**DATA SHOWN:**
[Start of section]
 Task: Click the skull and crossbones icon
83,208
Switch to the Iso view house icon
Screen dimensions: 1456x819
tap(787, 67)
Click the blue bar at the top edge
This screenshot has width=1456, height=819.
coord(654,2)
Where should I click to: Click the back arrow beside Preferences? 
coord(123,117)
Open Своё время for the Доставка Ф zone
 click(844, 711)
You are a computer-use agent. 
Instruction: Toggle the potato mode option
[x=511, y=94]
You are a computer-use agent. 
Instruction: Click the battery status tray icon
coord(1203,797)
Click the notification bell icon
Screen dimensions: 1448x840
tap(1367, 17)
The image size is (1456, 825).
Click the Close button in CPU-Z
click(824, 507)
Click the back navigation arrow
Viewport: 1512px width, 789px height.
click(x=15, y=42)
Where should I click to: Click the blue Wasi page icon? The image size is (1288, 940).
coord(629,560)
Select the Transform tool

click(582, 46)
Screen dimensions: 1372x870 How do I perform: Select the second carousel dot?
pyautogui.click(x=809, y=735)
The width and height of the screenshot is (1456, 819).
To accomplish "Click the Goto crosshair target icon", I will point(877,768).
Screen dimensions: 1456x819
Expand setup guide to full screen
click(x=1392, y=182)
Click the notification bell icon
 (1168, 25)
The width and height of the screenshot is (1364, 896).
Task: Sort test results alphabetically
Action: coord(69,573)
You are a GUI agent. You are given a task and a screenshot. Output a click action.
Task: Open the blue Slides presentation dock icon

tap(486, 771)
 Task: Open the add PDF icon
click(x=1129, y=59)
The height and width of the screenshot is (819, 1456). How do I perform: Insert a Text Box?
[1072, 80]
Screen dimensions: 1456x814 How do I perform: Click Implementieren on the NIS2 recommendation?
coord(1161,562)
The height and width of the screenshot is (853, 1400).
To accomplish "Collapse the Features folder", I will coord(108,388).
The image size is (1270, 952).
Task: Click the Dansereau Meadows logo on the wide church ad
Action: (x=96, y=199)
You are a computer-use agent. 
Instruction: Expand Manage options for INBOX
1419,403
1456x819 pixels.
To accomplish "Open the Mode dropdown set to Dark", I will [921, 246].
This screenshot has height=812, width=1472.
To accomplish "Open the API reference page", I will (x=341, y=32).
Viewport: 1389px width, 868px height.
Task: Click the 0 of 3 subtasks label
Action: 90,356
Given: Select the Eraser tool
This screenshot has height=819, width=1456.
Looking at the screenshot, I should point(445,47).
[End of section]
**TASK DESCRIPTION:** Copy every record once more, exactly as given.

**RESULT:**
 Task: Click the skull and crossbones icon
83,208
Switch to the Iso view house icon
Screen dimensions: 1456x819
tap(787, 67)
Click the blue bar at the top edge
This screenshot has width=1456, height=819.
coord(654,2)
Where should I click to: Click the back arrow beside Preferences? 
coord(123,117)
Open Своё время for the Доставка Ф zone
 click(844, 711)
You are a computer-use agent. 
Instruction: Toggle the potato mode option
[x=511, y=94]
You are a computer-use agent. 
Instruction: Click the battery status tray icon
coord(1203,797)
Click the notification bell icon
Screen dimensions: 1448x840
tap(1367, 17)
The image size is (1456, 825).
Click the Close button in CPU-Z
click(824, 507)
Click the back navigation arrow
Viewport: 1512px width, 789px height.
click(x=15, y=42)
Where should I click to: Click the blue Wasi page icon? The image size is (1288, 940).
coord(629,560)
Select the Transform tool

click(582, 46)
Screen dimensions: 1372x870 How do I perform: Select the second carousel dot?
pyautogui.click(x=809, y=735)
The width and height of the screenshot is (1456, 819).
To accomplish "Click the Goto crosshair target icon", I will point(877,768).
Screen dimensions: 1456x819
Expand setup guide to full screen
click(x=1392, y=182)
Click the notification bell icon
 (1168, 25)
The width and height of the screenshot is (1364, 896).
Task: Sort test results alphabetically
Action: coord(69,573)
You are a GUI agent. You are given a task and a screenshot. Output a click action.
Task: Open the blue Slides presentation dock icon

tap(486, 771)
 Task: Open the add PDF icon
click(x=1129, y=59)
The height and width of the screenshot is (819, 1456). How do I perform: Insert a Text Box?
[1072, 80]
Screen dimensions: 1456x814 How do I perform: Click Implementieren on the NIS2 recommendation?
coord(1161,562)
The height and width of the screenshot is (853, 1400).
To accomplish "Collapse the Features folder", I will coord(108,388).
The image size is (1270, 952).
Task: Click the Dansereau Meadows logo on the wide church ad
Action: (x=96, y=199)
You are a computer-use agent. 
Instruction: Expand Manage options for INBOX
1419,403
1456x819 pixels.
To accomplish "Open the Mode dropdown set to Dark", I will [921, 246].
This screenshot has height=812, width=1472.
To accomplish "Open the API reference page", I will (x=341, y=32).
Viewport: 1389px width, 868px height.
Task: Click the 0 of 3 subtasks label
Action: 90,356
Given: Select the Eraser tool
This screenshot has height=819, width=1456.
Looking at the screenshot, I should point(445,47).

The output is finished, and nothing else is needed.